---------- Records supplied

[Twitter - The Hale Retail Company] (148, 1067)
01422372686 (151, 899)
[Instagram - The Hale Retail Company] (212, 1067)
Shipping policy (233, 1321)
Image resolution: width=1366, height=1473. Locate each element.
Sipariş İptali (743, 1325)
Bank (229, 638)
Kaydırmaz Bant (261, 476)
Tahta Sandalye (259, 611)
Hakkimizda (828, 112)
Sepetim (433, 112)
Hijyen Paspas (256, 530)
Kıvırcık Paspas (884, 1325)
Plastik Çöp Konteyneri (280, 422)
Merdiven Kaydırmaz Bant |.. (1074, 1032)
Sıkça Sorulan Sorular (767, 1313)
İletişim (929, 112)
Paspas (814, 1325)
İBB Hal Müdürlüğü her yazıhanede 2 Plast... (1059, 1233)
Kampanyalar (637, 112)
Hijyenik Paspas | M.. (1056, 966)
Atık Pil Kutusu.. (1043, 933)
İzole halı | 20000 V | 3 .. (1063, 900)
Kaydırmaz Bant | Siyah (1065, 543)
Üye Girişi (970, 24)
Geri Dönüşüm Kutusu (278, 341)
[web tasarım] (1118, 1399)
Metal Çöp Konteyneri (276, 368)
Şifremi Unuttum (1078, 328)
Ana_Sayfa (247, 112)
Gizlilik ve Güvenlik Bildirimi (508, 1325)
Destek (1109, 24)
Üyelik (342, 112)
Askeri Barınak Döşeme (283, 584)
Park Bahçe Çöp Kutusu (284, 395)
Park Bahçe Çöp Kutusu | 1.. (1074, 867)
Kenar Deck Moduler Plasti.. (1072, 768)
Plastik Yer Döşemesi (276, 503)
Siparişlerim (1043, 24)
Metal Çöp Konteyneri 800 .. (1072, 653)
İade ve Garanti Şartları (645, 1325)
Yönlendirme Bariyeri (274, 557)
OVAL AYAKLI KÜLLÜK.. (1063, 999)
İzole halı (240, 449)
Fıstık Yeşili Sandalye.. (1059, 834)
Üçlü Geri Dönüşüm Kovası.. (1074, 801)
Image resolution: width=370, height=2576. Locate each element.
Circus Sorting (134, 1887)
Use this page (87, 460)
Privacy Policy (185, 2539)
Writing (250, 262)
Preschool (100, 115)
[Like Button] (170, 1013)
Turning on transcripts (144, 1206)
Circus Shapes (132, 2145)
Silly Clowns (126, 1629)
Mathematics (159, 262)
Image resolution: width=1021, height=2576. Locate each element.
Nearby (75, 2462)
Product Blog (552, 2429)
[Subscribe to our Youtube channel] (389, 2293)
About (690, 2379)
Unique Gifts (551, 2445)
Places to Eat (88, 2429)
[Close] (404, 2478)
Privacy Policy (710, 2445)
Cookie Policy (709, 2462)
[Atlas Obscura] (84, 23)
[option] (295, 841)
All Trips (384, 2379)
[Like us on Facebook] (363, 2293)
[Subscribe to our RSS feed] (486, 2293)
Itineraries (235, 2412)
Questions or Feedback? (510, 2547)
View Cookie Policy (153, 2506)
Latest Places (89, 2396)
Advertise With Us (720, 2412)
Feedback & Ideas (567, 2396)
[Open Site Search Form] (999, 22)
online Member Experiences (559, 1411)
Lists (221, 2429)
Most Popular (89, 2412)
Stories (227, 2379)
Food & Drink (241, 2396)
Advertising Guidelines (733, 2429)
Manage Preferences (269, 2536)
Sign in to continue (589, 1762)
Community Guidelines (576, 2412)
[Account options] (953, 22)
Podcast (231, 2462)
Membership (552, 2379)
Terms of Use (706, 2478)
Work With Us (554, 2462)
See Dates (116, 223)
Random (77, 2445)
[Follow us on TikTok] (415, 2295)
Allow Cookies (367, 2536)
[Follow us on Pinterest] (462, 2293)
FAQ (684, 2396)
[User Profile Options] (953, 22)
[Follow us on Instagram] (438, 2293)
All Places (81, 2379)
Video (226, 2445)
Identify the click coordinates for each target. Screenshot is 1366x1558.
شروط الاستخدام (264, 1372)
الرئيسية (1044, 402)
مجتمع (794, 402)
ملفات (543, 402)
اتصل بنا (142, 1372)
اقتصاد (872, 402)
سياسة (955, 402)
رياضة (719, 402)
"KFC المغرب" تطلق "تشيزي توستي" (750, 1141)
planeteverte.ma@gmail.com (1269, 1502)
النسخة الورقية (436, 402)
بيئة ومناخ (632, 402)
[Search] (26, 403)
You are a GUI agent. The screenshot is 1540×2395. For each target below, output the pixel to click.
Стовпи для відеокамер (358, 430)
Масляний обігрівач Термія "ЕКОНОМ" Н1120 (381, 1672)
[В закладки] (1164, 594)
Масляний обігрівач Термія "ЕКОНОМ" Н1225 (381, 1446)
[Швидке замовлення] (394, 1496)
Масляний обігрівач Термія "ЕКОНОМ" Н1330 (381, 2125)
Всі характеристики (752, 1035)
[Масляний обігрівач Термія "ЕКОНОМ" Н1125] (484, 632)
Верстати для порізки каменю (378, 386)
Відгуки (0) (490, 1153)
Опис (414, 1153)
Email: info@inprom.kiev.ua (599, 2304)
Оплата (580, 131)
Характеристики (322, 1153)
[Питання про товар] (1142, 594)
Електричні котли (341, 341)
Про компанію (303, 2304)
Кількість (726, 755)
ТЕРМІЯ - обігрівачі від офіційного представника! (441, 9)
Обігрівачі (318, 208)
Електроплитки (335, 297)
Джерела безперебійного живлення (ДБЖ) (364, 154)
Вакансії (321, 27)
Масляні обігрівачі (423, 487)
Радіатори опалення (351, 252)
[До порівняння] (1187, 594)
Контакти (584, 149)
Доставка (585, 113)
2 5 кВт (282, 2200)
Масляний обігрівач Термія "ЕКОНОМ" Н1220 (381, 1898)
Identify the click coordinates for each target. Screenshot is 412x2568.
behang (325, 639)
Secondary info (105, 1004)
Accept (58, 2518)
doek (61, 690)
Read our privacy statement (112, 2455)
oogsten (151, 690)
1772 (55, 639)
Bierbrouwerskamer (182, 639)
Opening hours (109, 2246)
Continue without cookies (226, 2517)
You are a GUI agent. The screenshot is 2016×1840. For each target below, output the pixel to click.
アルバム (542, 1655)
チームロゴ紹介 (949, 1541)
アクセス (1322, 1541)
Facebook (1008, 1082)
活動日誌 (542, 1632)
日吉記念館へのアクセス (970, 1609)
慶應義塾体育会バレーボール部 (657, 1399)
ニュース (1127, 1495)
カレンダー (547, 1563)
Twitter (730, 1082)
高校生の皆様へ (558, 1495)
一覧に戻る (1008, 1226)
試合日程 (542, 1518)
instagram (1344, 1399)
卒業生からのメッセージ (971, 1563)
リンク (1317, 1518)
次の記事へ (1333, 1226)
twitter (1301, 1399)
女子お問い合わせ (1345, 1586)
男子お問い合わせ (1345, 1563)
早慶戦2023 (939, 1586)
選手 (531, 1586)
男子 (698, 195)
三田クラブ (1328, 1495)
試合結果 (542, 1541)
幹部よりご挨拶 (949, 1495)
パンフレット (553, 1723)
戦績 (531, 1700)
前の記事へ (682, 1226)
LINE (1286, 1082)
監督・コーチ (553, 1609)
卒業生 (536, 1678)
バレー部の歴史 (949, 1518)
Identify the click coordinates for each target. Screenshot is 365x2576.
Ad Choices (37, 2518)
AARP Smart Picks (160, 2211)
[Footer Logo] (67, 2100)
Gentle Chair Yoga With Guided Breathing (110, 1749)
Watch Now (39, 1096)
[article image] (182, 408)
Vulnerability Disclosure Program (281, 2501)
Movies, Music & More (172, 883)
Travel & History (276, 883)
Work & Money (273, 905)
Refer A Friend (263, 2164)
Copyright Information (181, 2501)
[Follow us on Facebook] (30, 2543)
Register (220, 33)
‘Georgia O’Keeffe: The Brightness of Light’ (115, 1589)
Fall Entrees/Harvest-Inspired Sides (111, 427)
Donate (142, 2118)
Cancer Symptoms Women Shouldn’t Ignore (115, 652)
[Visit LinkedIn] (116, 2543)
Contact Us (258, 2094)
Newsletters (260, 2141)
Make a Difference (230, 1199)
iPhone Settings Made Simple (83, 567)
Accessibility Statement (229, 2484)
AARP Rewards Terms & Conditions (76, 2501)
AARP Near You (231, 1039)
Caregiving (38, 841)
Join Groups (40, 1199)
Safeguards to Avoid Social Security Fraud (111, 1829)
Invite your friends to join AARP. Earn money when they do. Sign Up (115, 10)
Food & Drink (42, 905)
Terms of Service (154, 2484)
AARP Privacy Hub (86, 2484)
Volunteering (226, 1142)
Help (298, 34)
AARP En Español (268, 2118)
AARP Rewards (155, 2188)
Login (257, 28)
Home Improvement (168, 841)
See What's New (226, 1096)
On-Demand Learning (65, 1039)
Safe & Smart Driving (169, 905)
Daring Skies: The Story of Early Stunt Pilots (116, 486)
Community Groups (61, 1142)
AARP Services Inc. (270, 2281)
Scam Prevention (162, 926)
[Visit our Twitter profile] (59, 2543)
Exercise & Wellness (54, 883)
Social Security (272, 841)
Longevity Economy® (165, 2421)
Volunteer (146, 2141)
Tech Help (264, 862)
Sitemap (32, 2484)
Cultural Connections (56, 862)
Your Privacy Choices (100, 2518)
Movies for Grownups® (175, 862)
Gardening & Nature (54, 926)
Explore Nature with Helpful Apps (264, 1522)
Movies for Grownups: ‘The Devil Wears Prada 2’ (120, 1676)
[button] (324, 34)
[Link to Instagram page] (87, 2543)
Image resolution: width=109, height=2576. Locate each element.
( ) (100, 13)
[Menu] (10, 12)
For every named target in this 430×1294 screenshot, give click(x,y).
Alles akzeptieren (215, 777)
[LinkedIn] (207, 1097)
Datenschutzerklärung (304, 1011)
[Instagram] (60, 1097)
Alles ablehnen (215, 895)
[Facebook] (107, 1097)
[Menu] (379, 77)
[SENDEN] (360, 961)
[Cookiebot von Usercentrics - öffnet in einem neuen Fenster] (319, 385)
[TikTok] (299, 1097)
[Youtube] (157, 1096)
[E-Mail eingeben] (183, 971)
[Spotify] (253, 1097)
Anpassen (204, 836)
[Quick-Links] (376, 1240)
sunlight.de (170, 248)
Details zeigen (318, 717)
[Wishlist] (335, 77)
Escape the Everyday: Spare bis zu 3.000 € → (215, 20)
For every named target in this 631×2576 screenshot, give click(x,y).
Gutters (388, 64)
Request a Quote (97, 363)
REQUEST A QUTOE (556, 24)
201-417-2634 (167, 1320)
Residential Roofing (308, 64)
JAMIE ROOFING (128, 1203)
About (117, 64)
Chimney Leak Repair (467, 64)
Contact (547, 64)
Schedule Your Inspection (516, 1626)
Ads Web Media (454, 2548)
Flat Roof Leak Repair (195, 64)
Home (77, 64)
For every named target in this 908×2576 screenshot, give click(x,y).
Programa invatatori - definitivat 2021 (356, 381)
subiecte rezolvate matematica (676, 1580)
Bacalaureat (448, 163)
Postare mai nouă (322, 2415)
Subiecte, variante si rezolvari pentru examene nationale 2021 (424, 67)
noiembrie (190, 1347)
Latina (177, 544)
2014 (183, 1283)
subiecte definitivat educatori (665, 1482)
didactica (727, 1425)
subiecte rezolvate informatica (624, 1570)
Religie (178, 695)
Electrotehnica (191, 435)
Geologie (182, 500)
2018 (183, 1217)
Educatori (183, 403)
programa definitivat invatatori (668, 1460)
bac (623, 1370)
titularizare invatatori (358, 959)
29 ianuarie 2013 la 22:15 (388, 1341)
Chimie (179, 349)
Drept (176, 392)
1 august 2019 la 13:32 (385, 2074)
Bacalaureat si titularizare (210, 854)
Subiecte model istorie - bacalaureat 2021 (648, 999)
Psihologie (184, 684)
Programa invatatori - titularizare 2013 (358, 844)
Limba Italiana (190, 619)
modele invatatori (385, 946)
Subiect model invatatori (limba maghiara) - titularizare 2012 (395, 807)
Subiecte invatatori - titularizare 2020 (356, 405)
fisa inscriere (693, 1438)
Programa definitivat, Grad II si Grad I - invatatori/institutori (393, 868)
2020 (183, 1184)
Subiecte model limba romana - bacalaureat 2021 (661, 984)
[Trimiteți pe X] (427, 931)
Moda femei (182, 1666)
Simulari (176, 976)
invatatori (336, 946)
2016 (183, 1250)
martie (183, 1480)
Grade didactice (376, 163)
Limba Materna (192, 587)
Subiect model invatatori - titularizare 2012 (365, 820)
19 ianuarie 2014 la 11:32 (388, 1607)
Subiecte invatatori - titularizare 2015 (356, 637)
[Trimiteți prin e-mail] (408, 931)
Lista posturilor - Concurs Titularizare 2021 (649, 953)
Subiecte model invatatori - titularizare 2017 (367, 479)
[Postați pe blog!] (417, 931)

--------------------

■ **Assignment**:
If a line comes after the one that contains "Sipariş İptali (743, 1325)", leave it out; return every line of the entries up to that point exactly, starting with the first, with that line included.

■ **Output**:
[Twitter - The Hale Retail Company] (148, 1067)
01422372686 (151, 899)
[Instagram - The Hale Retail Company] (212, 1067)
Shipping policy (233, 1321)
Image resolution: width=1366, height=1473. Locate each element.
Sipariş İptali (743, 1325)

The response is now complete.